While I keep some of the data for the article, I like to draw your attention to a few very particular findings when comparing the "balanced" and "performance" power plan of Windows 2008. Remember the balanced performance plan is the one that should be the best one: in theory it adapts the frequency and voltage of your CPU to the demanded performance with only a small performance hit. And when we looked at the throughput or queries per second figures, this was absolutely accurate. But throughtput is just throughput. Response time is the one we care about.
Let us take a look at the graph below. The response time and power usage of the server when set to performance (maximum clock all the time) is equal to one. The balanced power and response time are thus relative to the numbers we saw in performance. Response time is represented by the columns and the first Y-axis (on the left), Power consumption is represented by the line and by the second Y-axis (on your right).
The interesting thing is that reducing the frequency and voltage never delivers more than 10% of power savings. One reason is that we are testing with only six-core CPU. The power savings would be obviously better when you look at a dual or even quad CPU system. Still, as the number of core per CPU increases, systems with less CPUs become more popular. If you have been paying attention to what AMD and Intel are planning in the next month(s), you'll notice that they are adapting to that trend. You'll see even more evidence next month.
What is really remarkable is that our SQL Server 2008 server took twice as much time to respond when the CPU is using DVFS (Dynamic Voltage Frequency Scaling) than when not. It clearly shows that in many cases, heavy queries were scheduled on cores which were running at a low frequency (0.8 - 1.4 GHz).

I am not completely sure whether or not CPU load measurements are completely accurate when you use DVFS (Powernow!), but the CPU load numbers tell the same story.

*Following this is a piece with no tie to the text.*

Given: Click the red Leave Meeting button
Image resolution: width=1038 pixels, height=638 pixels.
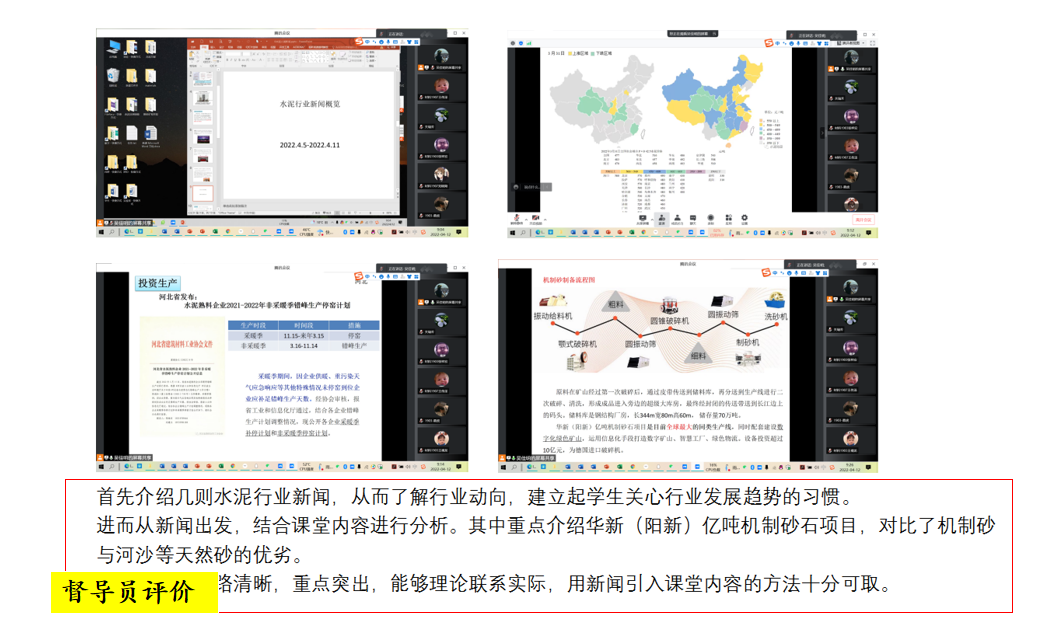Looking at the screenshot, I should point(864,218).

The CPU load on the "balanced" server is clearly much higher. Only when the CPU load was approaching 90%, was the "balanced" server capable of delivering the same kind of performance as when running in "performance" mode. But then of course the power savings are insignificant. So while power management makes no difference for the number of users you can serve, the response time they experience might be quite different. Considering that most servers run at CPU loads much lower than 90%, that is an interesting thing to note.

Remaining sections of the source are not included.